┌─ Information provided

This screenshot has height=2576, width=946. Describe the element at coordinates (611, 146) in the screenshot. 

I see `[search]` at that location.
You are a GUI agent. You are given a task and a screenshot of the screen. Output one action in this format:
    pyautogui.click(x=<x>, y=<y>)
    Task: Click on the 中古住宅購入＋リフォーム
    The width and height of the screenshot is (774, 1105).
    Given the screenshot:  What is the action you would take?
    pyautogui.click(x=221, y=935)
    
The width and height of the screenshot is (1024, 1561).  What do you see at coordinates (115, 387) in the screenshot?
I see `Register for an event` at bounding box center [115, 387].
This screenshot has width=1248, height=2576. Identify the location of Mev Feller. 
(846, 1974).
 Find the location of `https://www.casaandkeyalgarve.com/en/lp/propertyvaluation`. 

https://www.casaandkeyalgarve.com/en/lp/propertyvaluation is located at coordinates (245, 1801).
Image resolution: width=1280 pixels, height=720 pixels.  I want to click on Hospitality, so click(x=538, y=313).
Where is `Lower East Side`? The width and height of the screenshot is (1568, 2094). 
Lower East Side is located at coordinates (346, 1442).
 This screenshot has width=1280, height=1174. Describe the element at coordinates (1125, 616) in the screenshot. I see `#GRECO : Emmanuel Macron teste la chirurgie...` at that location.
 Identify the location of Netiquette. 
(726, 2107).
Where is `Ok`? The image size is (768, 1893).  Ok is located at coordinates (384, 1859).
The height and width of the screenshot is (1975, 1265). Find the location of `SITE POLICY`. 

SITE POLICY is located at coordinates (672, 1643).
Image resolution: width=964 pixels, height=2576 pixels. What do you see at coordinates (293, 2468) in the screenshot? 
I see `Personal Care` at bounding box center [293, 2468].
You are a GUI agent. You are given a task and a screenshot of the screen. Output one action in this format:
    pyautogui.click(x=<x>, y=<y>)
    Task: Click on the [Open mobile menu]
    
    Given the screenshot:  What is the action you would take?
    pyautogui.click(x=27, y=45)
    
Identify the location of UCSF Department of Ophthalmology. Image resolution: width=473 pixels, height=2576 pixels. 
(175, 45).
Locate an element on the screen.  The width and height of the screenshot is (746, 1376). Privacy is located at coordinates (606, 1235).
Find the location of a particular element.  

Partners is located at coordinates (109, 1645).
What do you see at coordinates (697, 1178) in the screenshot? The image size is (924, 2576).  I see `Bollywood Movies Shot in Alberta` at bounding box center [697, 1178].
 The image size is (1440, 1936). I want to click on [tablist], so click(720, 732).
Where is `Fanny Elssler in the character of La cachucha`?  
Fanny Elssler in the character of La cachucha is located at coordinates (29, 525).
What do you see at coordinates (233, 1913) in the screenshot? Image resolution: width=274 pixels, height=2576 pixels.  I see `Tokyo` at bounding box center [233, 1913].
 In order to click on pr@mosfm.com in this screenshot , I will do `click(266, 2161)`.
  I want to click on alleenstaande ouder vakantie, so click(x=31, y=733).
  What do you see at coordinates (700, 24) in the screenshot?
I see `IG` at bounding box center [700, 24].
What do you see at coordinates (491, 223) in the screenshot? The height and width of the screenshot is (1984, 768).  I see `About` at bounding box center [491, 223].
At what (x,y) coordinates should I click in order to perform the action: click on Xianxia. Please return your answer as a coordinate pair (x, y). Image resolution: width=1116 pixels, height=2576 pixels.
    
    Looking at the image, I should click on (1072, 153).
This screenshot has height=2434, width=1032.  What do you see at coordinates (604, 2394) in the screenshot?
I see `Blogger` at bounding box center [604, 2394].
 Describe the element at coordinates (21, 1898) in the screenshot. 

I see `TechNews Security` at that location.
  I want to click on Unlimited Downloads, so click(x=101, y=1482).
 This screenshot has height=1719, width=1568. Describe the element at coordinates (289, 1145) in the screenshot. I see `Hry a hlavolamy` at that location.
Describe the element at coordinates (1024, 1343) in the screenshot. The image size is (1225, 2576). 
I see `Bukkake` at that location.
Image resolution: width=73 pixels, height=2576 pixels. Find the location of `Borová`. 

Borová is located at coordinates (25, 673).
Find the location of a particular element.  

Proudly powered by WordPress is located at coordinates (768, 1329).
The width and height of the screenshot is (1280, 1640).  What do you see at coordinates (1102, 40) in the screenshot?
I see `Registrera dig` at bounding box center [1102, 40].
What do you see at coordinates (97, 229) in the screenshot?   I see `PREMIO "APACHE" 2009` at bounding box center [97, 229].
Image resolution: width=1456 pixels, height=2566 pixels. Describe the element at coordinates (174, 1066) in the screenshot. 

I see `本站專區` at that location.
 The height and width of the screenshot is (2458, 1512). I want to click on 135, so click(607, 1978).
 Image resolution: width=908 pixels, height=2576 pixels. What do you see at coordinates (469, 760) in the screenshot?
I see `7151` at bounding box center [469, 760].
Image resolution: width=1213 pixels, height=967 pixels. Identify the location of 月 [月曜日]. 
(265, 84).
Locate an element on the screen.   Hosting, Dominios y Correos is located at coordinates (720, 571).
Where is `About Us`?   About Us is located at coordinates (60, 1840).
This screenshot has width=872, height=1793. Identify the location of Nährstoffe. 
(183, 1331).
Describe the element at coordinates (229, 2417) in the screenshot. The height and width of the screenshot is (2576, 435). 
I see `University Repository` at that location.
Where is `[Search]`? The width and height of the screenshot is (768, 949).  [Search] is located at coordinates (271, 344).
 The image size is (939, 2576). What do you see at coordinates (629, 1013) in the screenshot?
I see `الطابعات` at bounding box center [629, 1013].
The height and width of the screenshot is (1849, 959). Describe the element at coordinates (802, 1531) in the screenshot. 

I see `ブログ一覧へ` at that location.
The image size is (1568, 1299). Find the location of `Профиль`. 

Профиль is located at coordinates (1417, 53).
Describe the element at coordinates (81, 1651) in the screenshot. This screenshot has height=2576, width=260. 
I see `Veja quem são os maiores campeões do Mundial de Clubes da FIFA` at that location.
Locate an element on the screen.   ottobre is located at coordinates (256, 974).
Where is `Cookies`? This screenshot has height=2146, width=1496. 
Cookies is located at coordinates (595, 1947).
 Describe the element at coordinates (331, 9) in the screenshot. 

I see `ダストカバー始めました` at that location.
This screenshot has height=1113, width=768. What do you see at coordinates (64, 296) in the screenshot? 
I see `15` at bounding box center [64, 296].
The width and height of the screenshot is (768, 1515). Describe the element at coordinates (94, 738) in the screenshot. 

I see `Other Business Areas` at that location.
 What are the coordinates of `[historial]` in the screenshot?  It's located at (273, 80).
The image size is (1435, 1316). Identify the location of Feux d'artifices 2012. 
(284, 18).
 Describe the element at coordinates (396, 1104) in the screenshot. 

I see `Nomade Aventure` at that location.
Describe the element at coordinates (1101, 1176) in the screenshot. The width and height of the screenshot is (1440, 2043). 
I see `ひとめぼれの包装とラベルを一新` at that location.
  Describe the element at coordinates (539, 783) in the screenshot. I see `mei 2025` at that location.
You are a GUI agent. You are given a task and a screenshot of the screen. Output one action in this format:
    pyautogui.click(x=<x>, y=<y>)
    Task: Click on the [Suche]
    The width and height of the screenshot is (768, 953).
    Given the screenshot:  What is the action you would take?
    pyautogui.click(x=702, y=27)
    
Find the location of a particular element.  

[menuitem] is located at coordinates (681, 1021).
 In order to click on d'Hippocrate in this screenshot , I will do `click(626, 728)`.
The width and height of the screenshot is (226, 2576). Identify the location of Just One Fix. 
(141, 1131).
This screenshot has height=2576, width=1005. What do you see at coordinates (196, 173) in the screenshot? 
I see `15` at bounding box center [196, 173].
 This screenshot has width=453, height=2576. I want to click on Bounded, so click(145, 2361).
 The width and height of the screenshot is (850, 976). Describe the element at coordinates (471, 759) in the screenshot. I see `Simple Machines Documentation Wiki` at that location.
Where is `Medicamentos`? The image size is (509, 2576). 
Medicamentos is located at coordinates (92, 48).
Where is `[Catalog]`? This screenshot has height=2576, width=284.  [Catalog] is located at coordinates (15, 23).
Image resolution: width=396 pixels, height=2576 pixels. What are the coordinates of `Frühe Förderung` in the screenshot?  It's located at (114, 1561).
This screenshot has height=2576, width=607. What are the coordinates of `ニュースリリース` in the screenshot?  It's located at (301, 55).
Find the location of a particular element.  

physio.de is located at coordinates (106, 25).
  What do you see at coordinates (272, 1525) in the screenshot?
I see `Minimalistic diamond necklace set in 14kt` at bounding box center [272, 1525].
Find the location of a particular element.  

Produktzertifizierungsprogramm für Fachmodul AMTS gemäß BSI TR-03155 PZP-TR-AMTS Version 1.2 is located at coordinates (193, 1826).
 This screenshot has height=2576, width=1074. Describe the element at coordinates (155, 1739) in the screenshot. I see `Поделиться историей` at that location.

└─

*Exercise instructions*
Put the items above, from their first line up to and including the line with "pyautogui.click(x=221, y=935)", into a Markdown table with the columns No and Text. Number each line in No, and leave out blank lines.

*Answer to this task*
| No | Text |
|---|---|
| 1 | This screenshot has height=2576, width=946. Describe the element at coordinates (611, 146) in the screenshot.  |
| 2 | I see `[search]` at that location. |
| 3 | You are a GUI agent. You are given a task and a screenshot of the screen. Output one action in this format: |
| 4 |     pyautogui.click(x=<x>, y=<y>) |
| 5 |     Task: Click on the 中古住宅購入＋リフォーム |
| 6 |     The width and height of the screenshot is (774, 1105). |
| 7 |     Given the screenshot:  What is the action you would take? |
| 8 |     pyautogui.click(x=221, y=935) |